On Thu, Aug 20, 2020 at 10:28 PM Tom Lane <tgl@sss.pgh.pa.us> wrote:
>
> While trying to make sense of Adam Sjøgren's problem [1], I found
> myself staring at ReplicationSlotsComputeRequiredXmin() in slot.c.
> It seems to me that that is very shaky code, on two different
> grounds:
>
> 1. Sometimes it's called with ProcArrayLock already held exclusively.
> This means that any delay in acquiring the ReplicationSlotControlLock
> translates directly into a hold on ProcArrayLock; in other words,
> every acquisition of the ReplicationSlotControlLock is just as bad
> for concurrency as an acquisition of ProcArrayLock. While I didn't
> see any places that were doing really obviously slow things while
> holding ReplicationSlotControlLock, this is disturbing. Do we really
> need it to be like that?
>
> 2. On the other hand, the code is *releasing* the
> ReplicationSlotControlLock before it calls
> ProcArraySetReplicationSlotXmin, and that seems like a flat out
> concurrency bug. How can we be sure that the values we're storing
> into the shared xmin fields aren't stale by the time we acquire
> the ProcArrayLock (in the case where we didn't hold it already)?
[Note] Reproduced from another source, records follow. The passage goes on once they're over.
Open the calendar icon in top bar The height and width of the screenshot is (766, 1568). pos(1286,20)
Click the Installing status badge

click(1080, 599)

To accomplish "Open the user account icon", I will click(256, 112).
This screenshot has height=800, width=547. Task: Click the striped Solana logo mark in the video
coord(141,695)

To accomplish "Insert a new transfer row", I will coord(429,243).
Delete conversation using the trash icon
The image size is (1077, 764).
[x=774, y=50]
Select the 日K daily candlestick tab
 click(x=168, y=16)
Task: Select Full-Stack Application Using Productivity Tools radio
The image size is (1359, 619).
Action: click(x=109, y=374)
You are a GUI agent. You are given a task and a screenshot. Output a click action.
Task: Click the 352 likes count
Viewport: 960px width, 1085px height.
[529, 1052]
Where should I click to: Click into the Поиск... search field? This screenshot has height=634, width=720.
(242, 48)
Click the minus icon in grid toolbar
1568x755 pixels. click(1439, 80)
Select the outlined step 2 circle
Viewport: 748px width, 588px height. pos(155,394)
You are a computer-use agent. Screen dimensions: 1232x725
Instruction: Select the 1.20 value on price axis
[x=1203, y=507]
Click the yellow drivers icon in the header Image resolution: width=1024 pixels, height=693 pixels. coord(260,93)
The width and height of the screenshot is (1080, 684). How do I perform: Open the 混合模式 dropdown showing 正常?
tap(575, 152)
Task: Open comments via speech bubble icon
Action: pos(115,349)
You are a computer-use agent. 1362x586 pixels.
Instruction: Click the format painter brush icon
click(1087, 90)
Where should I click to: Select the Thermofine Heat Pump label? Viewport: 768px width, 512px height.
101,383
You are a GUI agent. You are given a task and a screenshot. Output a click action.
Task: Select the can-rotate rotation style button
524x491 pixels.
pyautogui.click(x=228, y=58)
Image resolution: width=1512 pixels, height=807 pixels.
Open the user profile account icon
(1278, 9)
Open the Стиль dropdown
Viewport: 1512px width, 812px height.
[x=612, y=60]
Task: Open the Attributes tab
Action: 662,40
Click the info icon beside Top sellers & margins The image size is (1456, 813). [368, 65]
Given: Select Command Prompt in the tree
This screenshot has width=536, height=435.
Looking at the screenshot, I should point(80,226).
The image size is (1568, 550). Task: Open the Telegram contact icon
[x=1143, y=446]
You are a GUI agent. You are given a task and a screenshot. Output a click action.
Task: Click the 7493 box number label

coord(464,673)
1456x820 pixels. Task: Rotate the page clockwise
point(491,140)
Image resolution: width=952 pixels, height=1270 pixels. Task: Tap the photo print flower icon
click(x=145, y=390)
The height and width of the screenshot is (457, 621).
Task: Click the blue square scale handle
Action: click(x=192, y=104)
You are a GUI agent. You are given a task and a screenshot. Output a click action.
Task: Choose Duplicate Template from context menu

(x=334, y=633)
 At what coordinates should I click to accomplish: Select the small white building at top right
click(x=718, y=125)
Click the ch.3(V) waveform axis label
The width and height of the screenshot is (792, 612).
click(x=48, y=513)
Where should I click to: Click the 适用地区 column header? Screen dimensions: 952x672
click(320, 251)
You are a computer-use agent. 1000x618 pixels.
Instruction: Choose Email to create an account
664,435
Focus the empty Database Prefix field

> I'm concerned that in the worst case this code could make the
> shared xmin fields go backwards.
>
It is not clear to me how those values can go backward. Basically, we
install those values in slots after getting it from
GetOldestSafeDecodingTransactionId() and then those always seem to get
advanced. And GetOldestSafeDecodingTransactionId() takes into account
the already stored shared values of replication_slot_xmin and
replication_slot_catalog_xmin for computing the xmin_horizon for slot.
--
With Regards,
Amit Kapila.